To be fair, I think on the other hand this is like Englebart's fabled BrickifiedPencil study: there are plenty of AntiSilverBullet? approaches that make the software crisis worse. So many methodologies are important, not to solve anything (which is beyond the state of the art), but just to keep them from being a complete disaster.
So for instance, testing methodologies aren't SilverBullets?, but nonetheless you'll run into trouble if you skip them. Etc. -- DougMerritt
Isn't that a paradox? Say a developer doesn't use any testing methodology. . he then wants something to "ameliorate the problem" - so he implements a testing methodology. It helps, therefore it's a SilverBullet, right? So maybe a SilverBullet doesn't exist, but Anti-Anti-SilverBullets? might? As in, "software engineering's knowledge is all in negative space, there is nothing in the positive space" or "There are no guidelines for doing things right, just guidelines for not doing things wrong"

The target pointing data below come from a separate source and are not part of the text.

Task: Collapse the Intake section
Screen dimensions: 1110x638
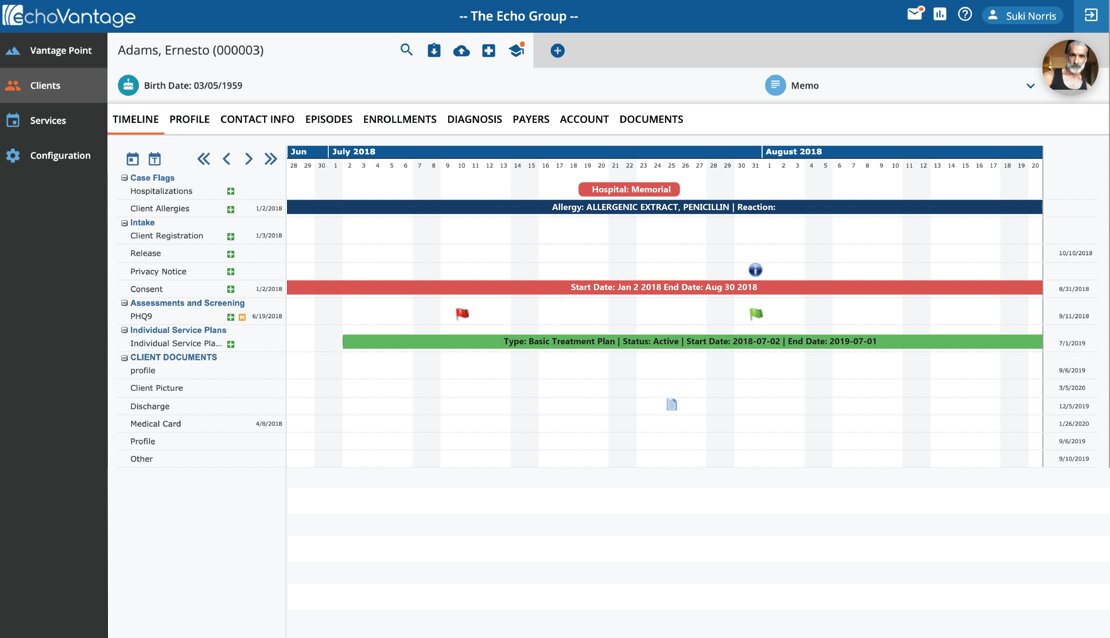Action: pyautogui.click(x=124, y=223)
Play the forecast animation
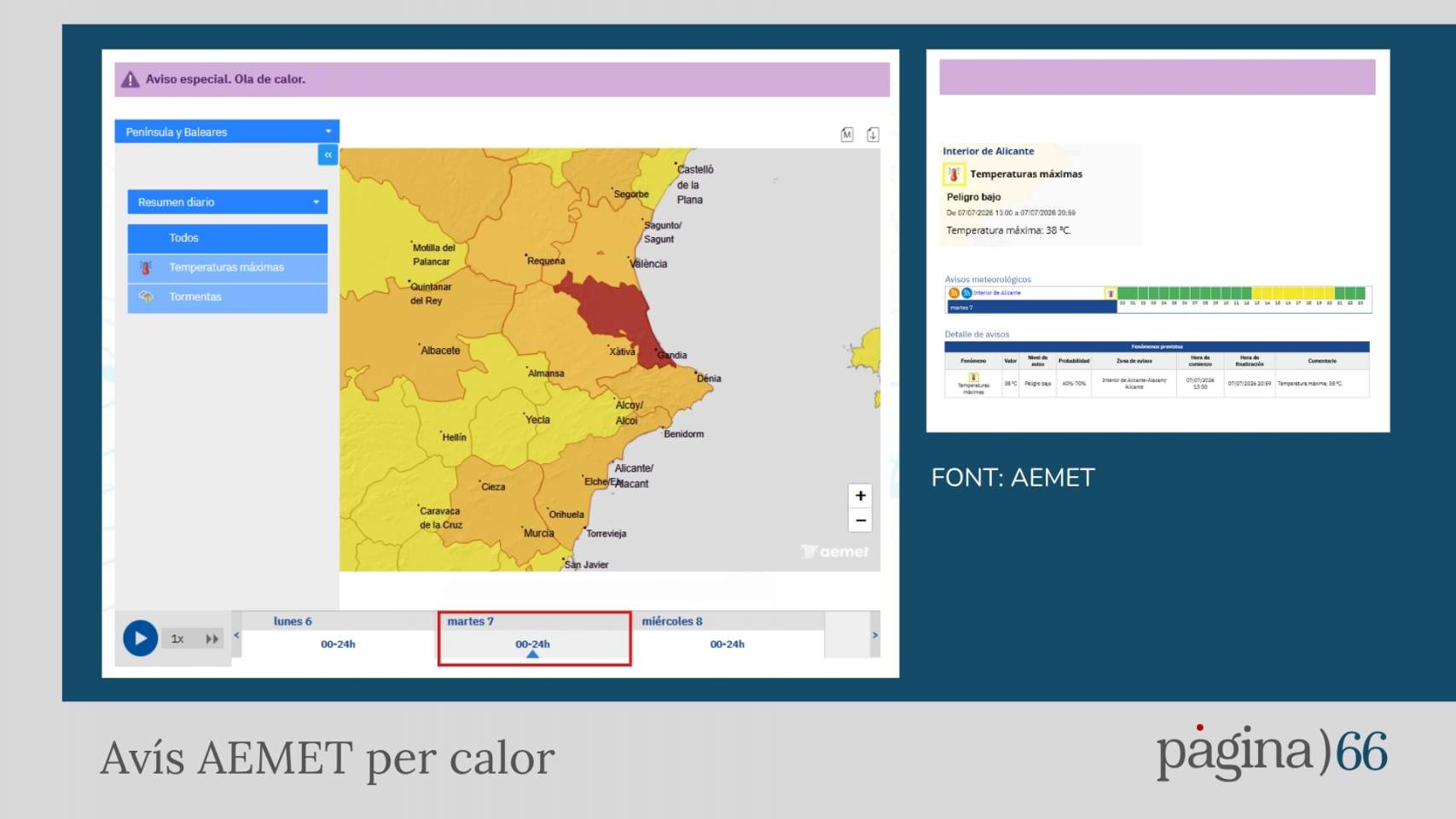Viewport: 1456px width, 819px height. click(x=141, y=638)
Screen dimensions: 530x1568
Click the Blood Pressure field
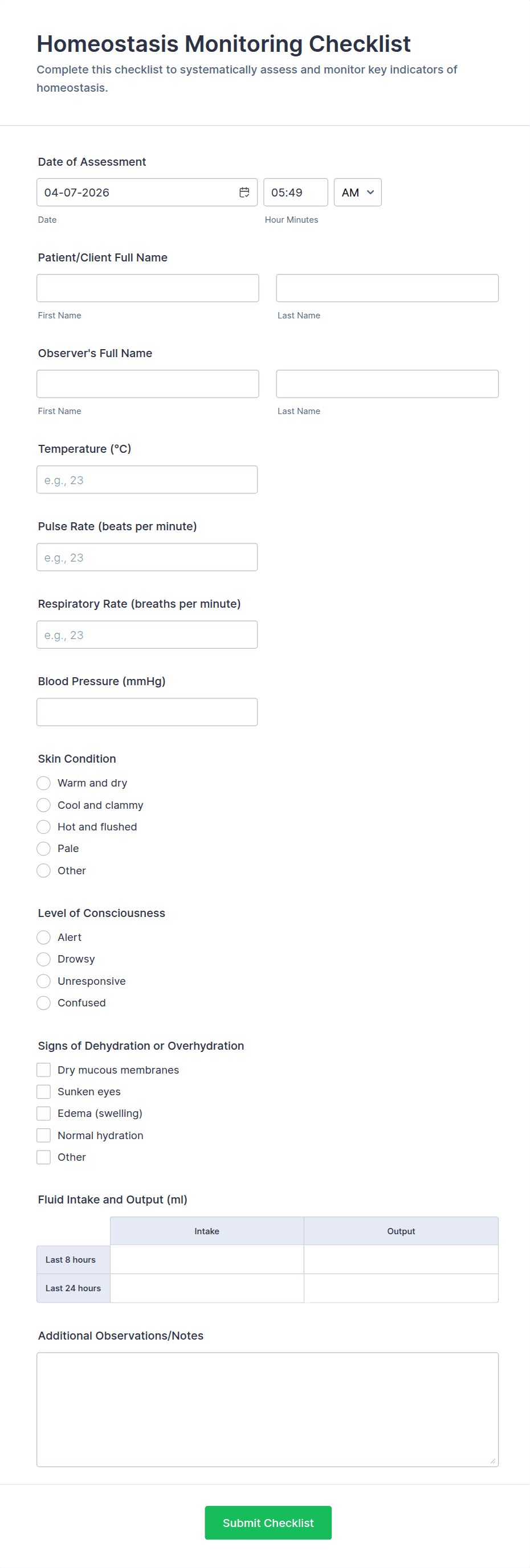[x=147, y=712]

Not at all. Exact analogy: there's a difference between making money versus finding ways to lose less money. Both are important, both go in the direction of more positive rather than more negative profits, but in the limit, the most money you can make by avoiding losses is zero. Zero is much better than negative, but zero is not a positive profit. Same thing here. Shifting from assembler to a higher level language was a clear SilverBullet of the past. Productivity went up, etc. We want another clear net positive result, but it's good not to waste whatever positive we have, too.
Incidentally I had forgotten that Brooks defined a SilverBullet to be a 10x improvement. I think that's arbitrary, and it doesn't change my overall point too much, but I suppose it's harsh for me to imply that there aren't any methodologies that will net even, say, 10% productivity gains. There are, and they should be used, but I find it annoying for people to act like 10% is 10x. -- DougMerritt
It's not a binary thing; all methodologies aren't either exploding guns or silver bullets. There are blanks, duds, just plain bullets, bb's, .22s, .45s, semiautomatic, incredibly expensive but effectice (if overkill) nukes, and everything else. The mapping of methodology to ammo is largely WhateverWorksForYou?.
and to think I got into computing because I thought it was logical and digital, then I find out it's all MassHallucination? and analog
We feel for you. What a dreadful disappointment. Alas, lost innocence.
I guess I always knew. . . what's the stage after denial again?